## Consignes de travail
**A.** Résumez en deux phrases le passage cité sur la parole des enfants dans les médias.
**B.** Recopiez fidèlement le passage cité, depuis « Alors pourquoi les » jusqu'à « est-ce sans risque ? ».
**C.** Pour chacune des affirmations suivantes, indiquez par oui ou par non si elle concorde avec le passage cité, en citant mot pour mot les termes qui en décident. (i) Le petit garçon de 2015 avait six ans. (ii) P. a été interrogé dans la matinale de France Inter le 18 octobre. (iii) Le petit garçon de 2015 est apparu sur le plateau du Petit Journal sur France 5.

## Passage cité
----------
Elle nous rappelle d’ailleurs cet autre enfant, interrogé en compagnie de son père et dont le visage avait fait le tour des écrans lors d’un rassemblement en hommage aux victimes des attentats du 13 novembre 2015. Les conditions sont différentes : le petit garçon de 2015 avait six ans et n’est ensuite apparu que pour quelques mots aux côtés de son père sur le plateau du Petit Journal le 20 novembre 2015 sur Canal +, tandis que P. est un adolescent au discours construit, relayé par plusieurs grands médias (invité de l’émission C Politique sur France 5 le 18 octobre, interrogé dans la matinale de France Inter le 19 octobre, portrait dans Libération le même jour). Mais les deux, par des paroles simples après une attaque terroriste, ont ému des millions d’internautes et de téléspectateurs… Au risque d’une surexposition médiatique prématurée.

Alors pourquoi les journalistes cherchent-ils à recueillir la parole des enfants dans ces moments dramatiques, avec tant de succès ? Au-delà des problèmes juridiques de droit à l’image d’un mineur placé, est-ce sans risque ?
----------
## Données fournies
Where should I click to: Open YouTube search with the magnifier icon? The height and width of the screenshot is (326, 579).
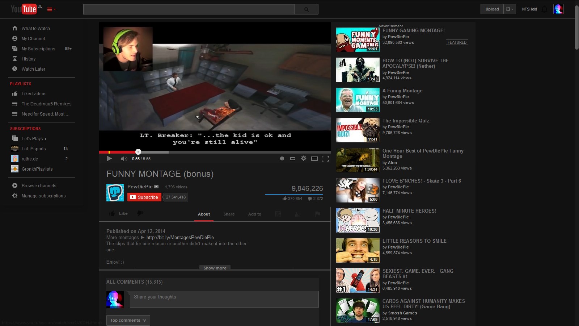307,9
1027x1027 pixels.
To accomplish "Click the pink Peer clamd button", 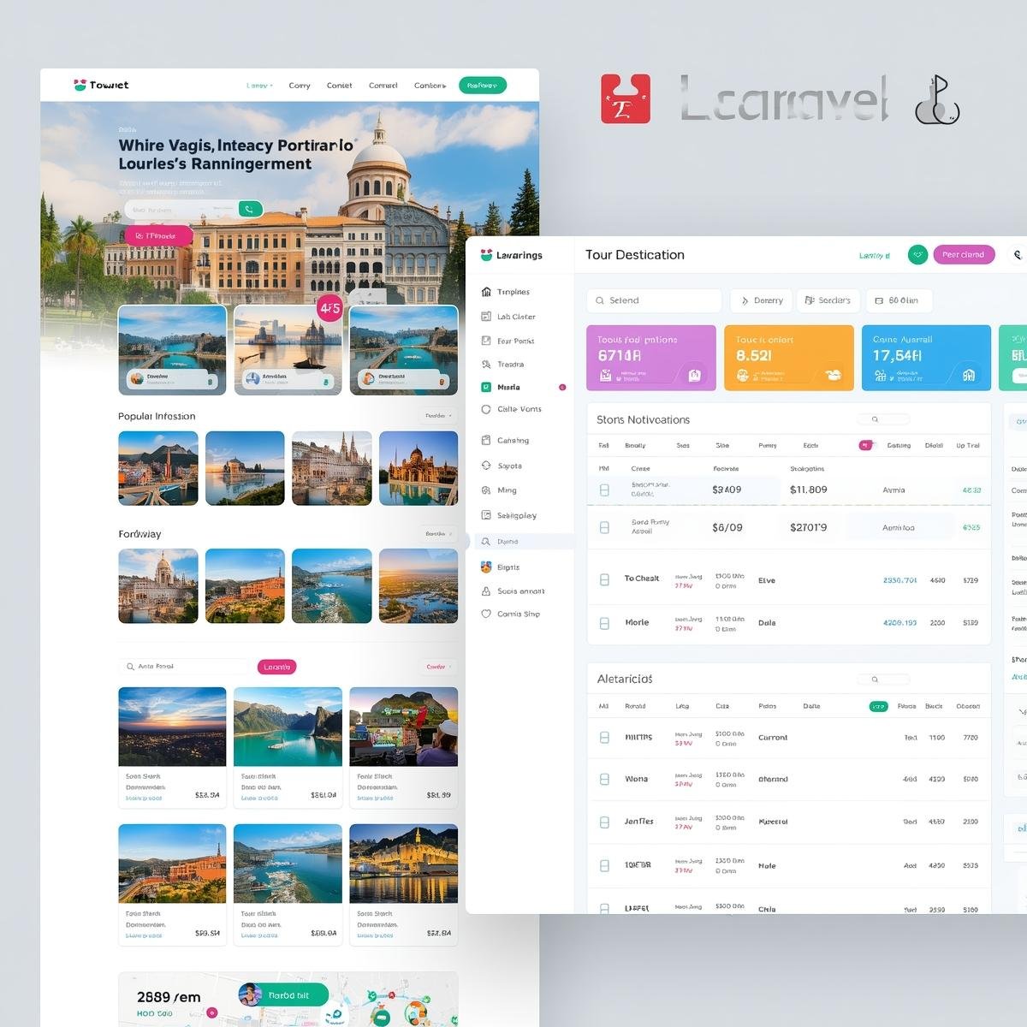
----------
## Réponses complètes
**A.** Le passage rapproche P., adolescent au discours construit relayé par plusieurs grands médias, d'un petit garçon de six ans interrogé avec son père lors d'un rassemblement en hommage aux victimes des attentats du 13 novembre 2015. Tous deux ont ému des millions d'internautes et de téléspectateurs par des paroles simples après une attaque terroriste, au risque d'une surexposition médiatique prématurée, ce qui conduit à se demander pourquoi les journalistes cherchent à recueillir la parole des enfants dans ces moments dramatiques et si cela est sans risque.

**B.**
Alors pourquoi les journalistes cherchent-ils à recueillir la parole des enfants dans ces moments dramatiques, avec tant de succès ? Au-delà des problèmes juridiques de droit à l’image d’un mineur placé, est-ce sans risque ?

**C.**
(i) Oui : « le petit garçon de 2015 avait six ans ».
(ii) Non : « interrogé dans la matinale de France Inter le 19 octobre ».
(iii) Non : « sur le plateau du Petit Journal le 20 novembre 2015 sur Canal + ».